Fair game – nobody expected the Church to say any different; nobody expected the media to be any different either, especially MaltaToday with its editorial line since 1999 against the discrimination inherent in our marriage laws.
I also felt Dr Bernard Grech, who spoke of media spin on Radju Malta, was simplistic in his analysis. Particular mention was made of my report on his press conference being ‘spun’. Yes, my report was not a cut-and-paste of what Kevin Papagiorcopulo, the Church PRO on loan to the no movement, gave me because I engaged with Dr Grech in a question-and-answer session. When he said children of separated couples live with the hope of their parents reuniting all their life, this happened to be the rhetorical smokescreen to the main argument in his press conference: that divorce could allow remarried spouses to take their ex-spouse to court, and challenge custodial restrictions on their children not to be exposed to their new spouse.
Wily Grech slipped in that custodial restrictions protect children from being exposed even to same-sex partners of the parent - of course, in the event of divorce this is impossible since marriage in Malta is only for heterosexual couples. And I felt right in asking him, as The Times and The Independent did in the same press conference, whether he expected children to live with hope rather than find themselves in a proper family again.
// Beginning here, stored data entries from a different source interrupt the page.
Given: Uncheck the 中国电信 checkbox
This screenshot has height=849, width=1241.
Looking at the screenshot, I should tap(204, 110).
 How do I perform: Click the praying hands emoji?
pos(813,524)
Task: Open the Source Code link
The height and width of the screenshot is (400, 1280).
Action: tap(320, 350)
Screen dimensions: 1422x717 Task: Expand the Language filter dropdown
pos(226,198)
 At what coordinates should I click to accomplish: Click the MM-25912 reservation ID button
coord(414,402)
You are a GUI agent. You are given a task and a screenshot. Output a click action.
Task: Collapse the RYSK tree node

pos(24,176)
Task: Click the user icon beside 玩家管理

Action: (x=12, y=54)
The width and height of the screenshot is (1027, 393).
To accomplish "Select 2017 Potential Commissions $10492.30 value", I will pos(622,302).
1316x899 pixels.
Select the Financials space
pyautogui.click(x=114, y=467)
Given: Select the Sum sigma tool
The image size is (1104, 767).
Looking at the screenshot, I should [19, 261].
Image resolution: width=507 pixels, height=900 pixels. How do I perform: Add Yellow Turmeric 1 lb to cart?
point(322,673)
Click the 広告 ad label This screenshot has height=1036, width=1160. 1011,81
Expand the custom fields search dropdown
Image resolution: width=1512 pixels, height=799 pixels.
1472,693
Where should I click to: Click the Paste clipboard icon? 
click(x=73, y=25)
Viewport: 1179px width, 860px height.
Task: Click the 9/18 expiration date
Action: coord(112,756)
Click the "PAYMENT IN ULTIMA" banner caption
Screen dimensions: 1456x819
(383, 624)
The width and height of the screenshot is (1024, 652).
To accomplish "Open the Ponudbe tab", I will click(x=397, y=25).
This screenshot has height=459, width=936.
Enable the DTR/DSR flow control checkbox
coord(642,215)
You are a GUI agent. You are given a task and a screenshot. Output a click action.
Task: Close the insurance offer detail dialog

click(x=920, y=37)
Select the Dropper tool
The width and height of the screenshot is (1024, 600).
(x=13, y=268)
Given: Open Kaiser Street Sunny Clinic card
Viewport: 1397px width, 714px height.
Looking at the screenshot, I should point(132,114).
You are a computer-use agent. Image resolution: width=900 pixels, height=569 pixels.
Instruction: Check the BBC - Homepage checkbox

Or when I asked him what his ‘experience’ (the intellectual crutch for the no movement) was of reunited families: nine couples in 16 years of his legal career. Hardly empirical evidence supporting his argument.
Blaming the media is a lost cause. We’re mediating for our readers and asking the questions they want asked. We sensed the popular feeling that the no movement, inebriated by their religious zeal, did not want to acknowledge. They don’t like the referendum result because they don’t like the way popular democracy works. But that’s not our fault. Maybe they should have a word with Kate, if they don’t already have the prime minister’s attention.